Home Register Feedback SiteMap Disclaimer Copyright Contact
About Us
Public Workshops
Customised Workshops
Horizon Europe Links
Leaflets, Tools & Presentations
News
Newsletters
Helpline
Glossary
Horizon2020 Links
FP7 Financial Info and FAQs
FP7 Links
FP6 Financial Info & FAQs
FP6 Links
Project Admin
FP6 Financial Info & FAQs --> Project --> Costs --> Eligible Costs --> Equipment --> Equipment FAQs

Q:

We have purchased a server for the use in one of our EC projects. According to the EC rules on depreciation we will only be reimbursed for the percentage use of the equipment in the EC project and this amount of use must be auditable. The server will be available for our EC project 100% of the time, but at the same time it is likely to serve computers that are not connected to the project as well.
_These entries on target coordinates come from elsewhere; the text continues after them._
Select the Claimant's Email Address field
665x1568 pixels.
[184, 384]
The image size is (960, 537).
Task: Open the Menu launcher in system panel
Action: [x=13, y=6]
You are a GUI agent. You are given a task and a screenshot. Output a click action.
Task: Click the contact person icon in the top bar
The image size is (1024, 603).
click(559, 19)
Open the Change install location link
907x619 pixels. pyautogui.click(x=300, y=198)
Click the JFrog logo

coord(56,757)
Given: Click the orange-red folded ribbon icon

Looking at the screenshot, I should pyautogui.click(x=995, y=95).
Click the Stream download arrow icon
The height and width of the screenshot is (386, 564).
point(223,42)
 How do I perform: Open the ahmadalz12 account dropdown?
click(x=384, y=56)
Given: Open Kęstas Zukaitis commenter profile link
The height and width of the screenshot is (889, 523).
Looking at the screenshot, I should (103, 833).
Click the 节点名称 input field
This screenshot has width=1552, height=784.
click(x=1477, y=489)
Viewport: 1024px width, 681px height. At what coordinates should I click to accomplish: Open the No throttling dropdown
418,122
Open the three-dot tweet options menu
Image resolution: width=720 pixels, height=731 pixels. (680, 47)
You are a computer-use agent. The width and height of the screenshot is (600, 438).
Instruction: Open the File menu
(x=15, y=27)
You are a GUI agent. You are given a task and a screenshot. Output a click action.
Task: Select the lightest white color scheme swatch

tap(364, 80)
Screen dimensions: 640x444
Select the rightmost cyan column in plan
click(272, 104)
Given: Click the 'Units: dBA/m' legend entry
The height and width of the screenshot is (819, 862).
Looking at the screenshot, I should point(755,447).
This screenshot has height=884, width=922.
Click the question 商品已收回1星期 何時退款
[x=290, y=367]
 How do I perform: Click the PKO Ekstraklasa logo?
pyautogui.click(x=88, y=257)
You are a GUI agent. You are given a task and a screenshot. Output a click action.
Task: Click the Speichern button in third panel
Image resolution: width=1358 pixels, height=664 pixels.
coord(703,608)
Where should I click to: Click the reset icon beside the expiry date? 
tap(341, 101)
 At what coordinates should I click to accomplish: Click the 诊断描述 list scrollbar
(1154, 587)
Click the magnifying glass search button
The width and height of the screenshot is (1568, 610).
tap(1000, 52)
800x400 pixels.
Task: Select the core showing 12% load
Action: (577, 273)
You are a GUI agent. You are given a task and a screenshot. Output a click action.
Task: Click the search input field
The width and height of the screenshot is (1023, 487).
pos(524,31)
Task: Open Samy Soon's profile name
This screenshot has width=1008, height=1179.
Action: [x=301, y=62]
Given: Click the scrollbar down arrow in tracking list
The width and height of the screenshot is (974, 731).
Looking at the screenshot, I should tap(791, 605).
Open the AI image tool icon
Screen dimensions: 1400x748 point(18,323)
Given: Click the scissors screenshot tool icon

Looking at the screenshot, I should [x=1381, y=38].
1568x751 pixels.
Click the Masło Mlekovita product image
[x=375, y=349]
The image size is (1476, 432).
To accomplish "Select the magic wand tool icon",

How do we calculate the percentage use in our case and how do we document it for auditing purposes?

A:

The depreciation (according to your normal accounting rules) should be a direct cost for the project. The problem seems to be that in practice it will not be used 100% of its time on the project. It is assumed that the main reason for the purchase of the serve was for the EU project. The problem is how to determine the percentage for EU. The rules applied for accounting for other projects in the organisation should be used. Failing that we suggest a reasonable formula be used – e.g. Charge on basis of number of computers using the server and the number not in the project. So if there are 10 computers using the server and 8 are for EU project charge 80% to EU. Care should be taken, since it may be that the server should be viewed as an indirect cost – e.g. if there were 100 computers using the server and only 5 were for EU, it is difficult to see why the server was purchased primarily for the EU project.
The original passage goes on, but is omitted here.